Task goal –
Should an entry contain an image, omit it and repeat the rest exactly.

── Data excerpts ──

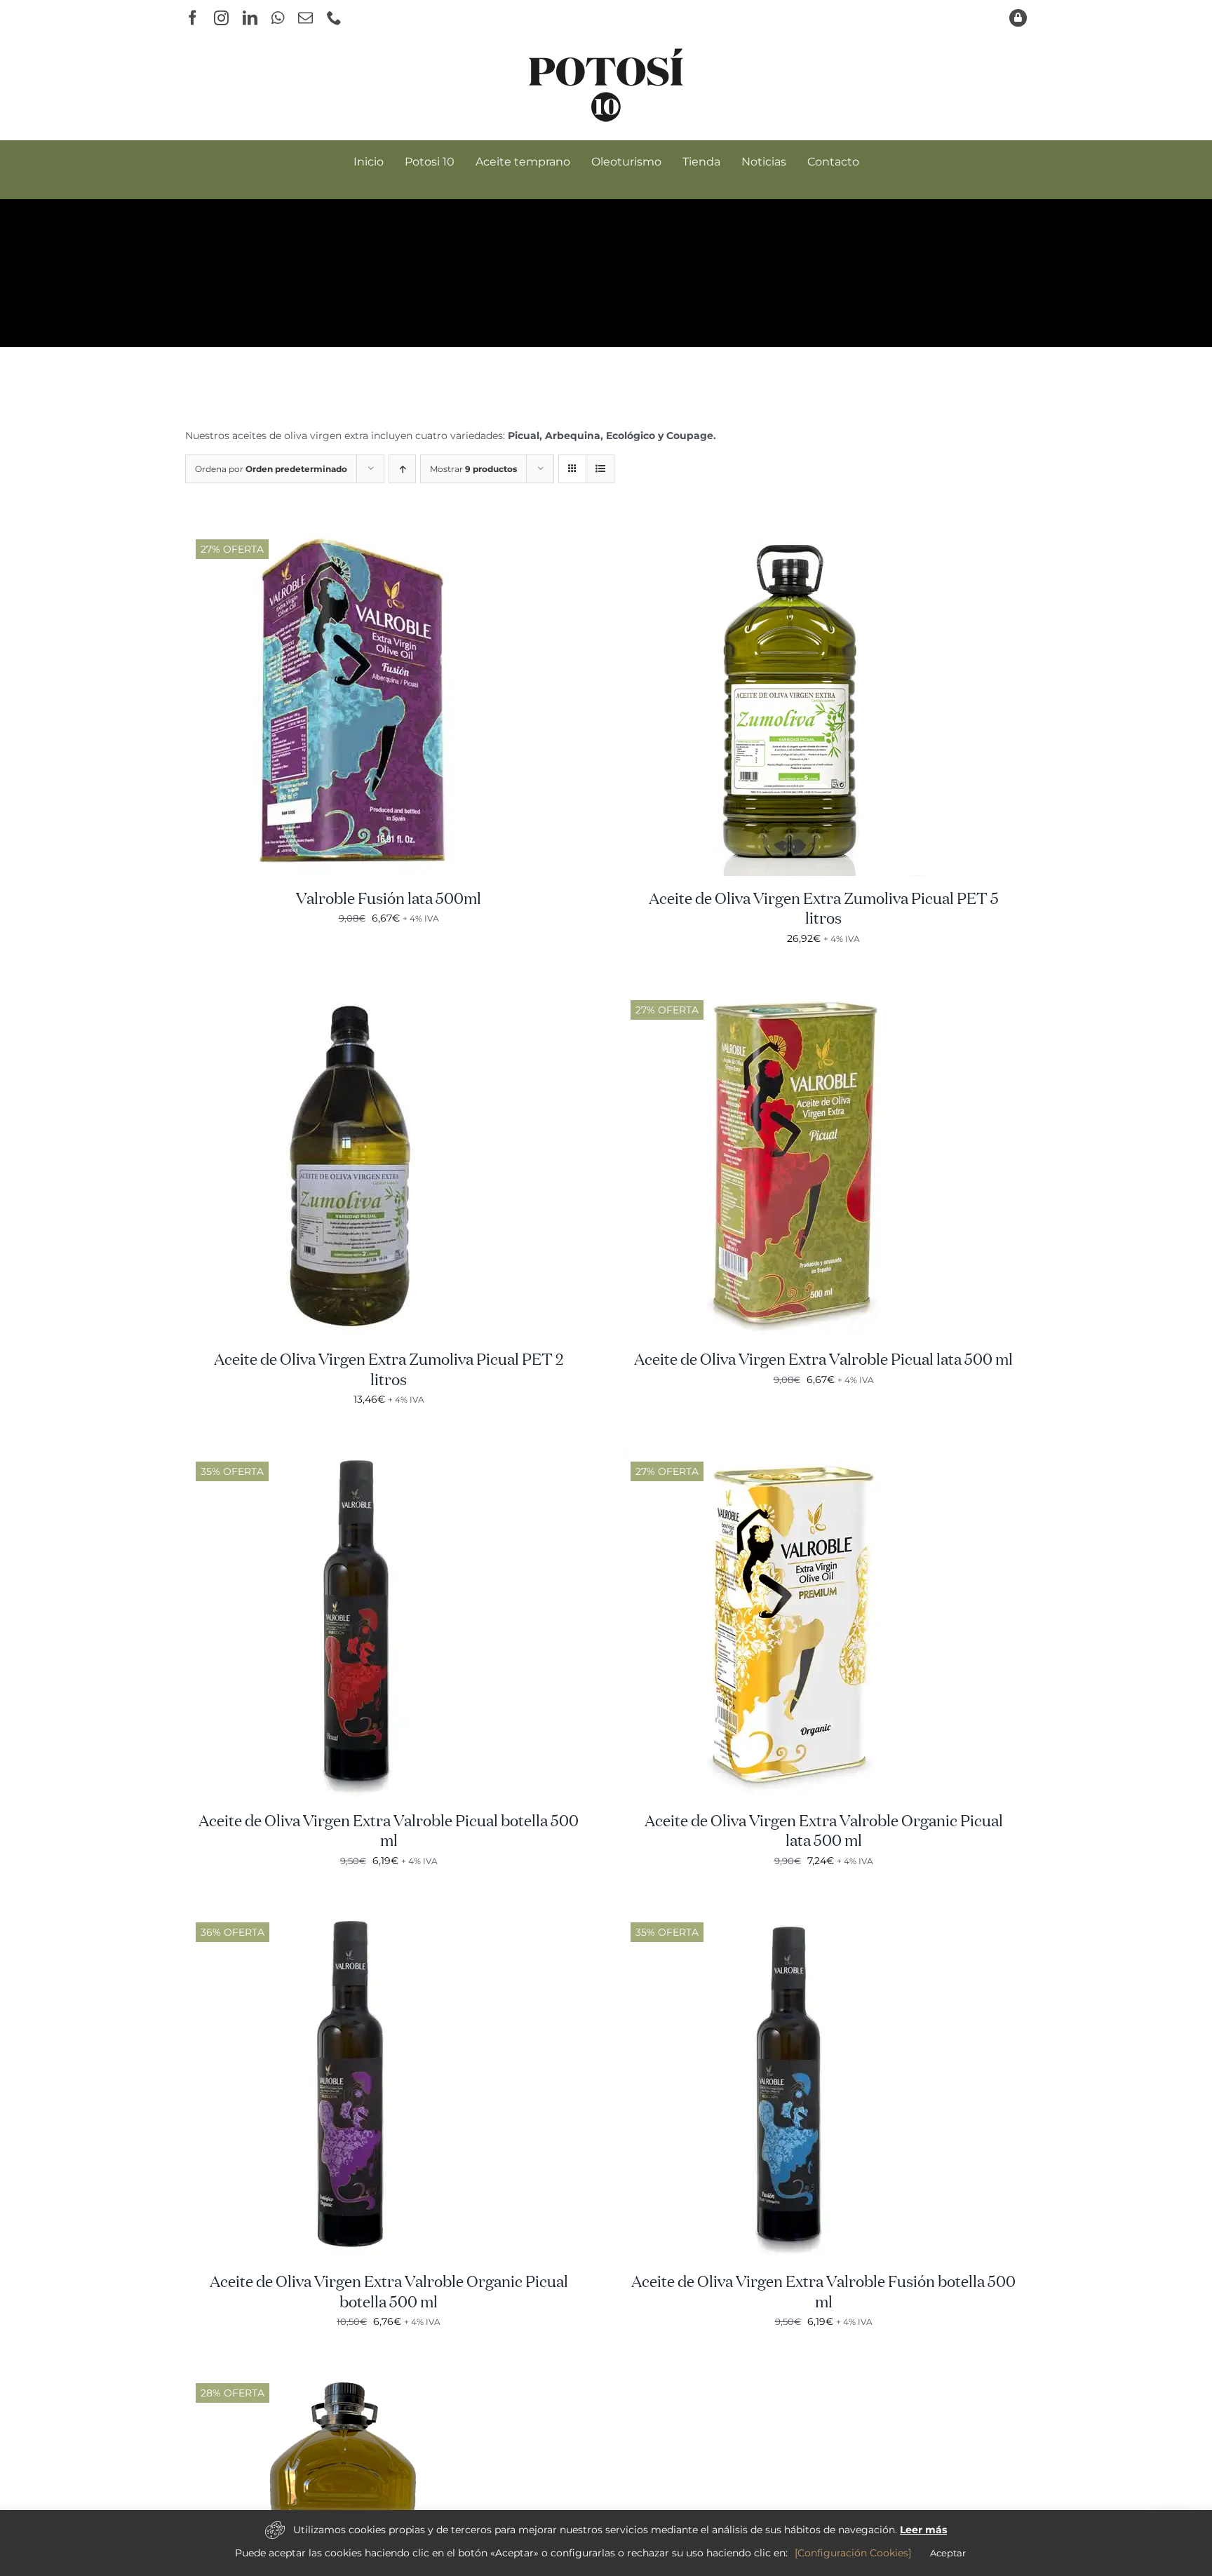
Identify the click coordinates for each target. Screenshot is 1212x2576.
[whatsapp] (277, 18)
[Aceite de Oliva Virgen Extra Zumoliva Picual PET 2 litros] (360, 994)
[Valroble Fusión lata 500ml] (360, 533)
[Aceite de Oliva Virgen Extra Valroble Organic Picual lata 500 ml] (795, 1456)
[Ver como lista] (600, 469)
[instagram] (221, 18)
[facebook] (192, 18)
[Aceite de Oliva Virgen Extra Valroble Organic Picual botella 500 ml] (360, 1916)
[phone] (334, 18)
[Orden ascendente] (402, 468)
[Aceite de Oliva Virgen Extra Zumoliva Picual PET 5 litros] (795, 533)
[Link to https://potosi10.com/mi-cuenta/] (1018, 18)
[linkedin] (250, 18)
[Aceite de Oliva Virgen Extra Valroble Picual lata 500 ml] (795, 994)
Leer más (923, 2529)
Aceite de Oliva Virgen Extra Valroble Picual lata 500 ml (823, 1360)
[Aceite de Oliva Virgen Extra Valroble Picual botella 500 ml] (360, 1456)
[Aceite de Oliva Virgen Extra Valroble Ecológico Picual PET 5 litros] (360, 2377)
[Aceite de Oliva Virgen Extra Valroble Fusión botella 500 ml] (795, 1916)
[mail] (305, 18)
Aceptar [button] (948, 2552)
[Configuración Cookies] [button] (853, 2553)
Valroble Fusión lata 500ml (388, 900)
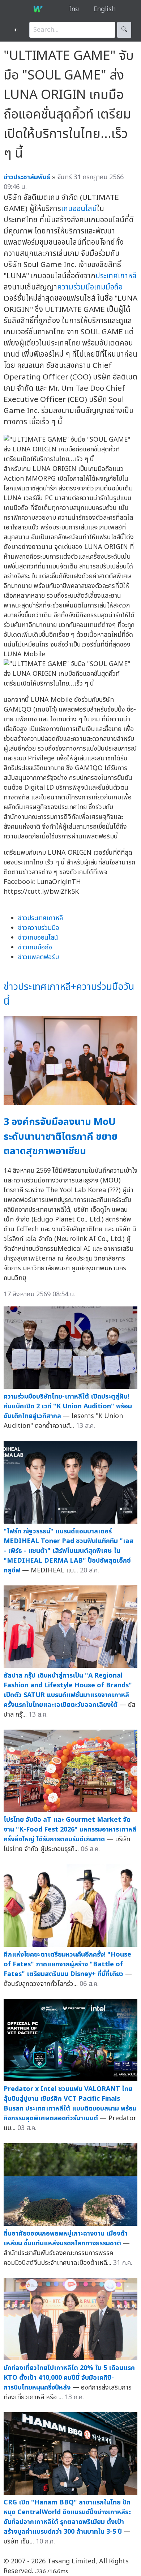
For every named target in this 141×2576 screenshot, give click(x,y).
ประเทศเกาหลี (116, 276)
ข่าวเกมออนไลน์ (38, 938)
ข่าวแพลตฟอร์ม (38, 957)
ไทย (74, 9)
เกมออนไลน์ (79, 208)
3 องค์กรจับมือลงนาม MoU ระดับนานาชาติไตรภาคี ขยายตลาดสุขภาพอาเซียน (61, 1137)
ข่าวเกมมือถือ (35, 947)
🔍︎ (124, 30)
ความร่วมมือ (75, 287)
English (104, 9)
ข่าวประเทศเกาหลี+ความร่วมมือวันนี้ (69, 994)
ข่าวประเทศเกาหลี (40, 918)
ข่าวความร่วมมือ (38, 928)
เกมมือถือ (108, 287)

───

Your response –
Identify the click coordinates for each target. Screenshot is 1212x2576.
[whatsapp] (277, 18)
[Aceite de Oliva Virgen Extra Zumoliva Picual PET 2 litros] (360, 994)
[Valroble Fusión lata 500ml] (360, 533)
[Aceite de Oliva Virgen Extra Valroble Organic Picual lata 500 ml] (795, 1456)
[Ver como lista] (600, 469)
[instagram] (221, 18)
[facebook] (192, 18)
[Aceite de Oliva Virgen Extra Valroble Organic Picual botella 500 ml] (360, 1916)
[phone] (334, 18)
[Orden ascendente] (402, 468)
[Aceite de Oliva Virgen Extra Zumoliva Picual PET 5 litros] (795, 533)
[Link to https://potosi10.com/mi-cuenta/] (1018, 18)
[linkedin] (250, 18)
[Aceite de Oliva Virgen Extra Valroble Picual lata 500 ml] (795, 994)
Leer más (923, 2529)
Aceite de Oliva Virgen Extra Valroble Picual lata 500 ml (823, 1360)
[Aceite de Oliva Virgen Extra Valroble Picual botella 500 ml] (360, 1456)
[Aceite de Oliva Virgen Extra Valroble Ecológico Picual PET 5 litros] (360, 2377)
[Aceite de Oliva Virgen Extra Valroble Fusión botella 500 ml] (795, 1916)
[mail] (305, 18)
Aceptar [button] (948, 2552)
[Configuración Cookies] [button] (853, 2553)
Valroble Fusión lata 500ml (388, 900)
For every named target in this 141×2576 screenshot, give click(x,y).
ประเทศเกาหลี (116, 276)
ข่าวเกมออนไลน์ (38, 938)
ข่าวแพลตฟอร์ม (38, 957)
ไทย (74, 9)
เกมออนไลน์ (79, 208)
3 องค์กรจับมือลงนาม MoU ระดับนานาชาติไตรภาคี ขยายตลาดสุขภาพอาเซียน (61, 1137)
ข่าวเกมมือถือ (35, 947)
🔍︎ (124, 30)
ความร่วมมือ (75, 287)
English (104, 9)
ข่าวประเทศเกาหลี+ความร่วมมือวันนี้ (69, 994)
ข่าวประเทศเกาหลี (40, 918)
ข่าวความร่วมมือ (38, 928)
เกมมือถือ (108, 287)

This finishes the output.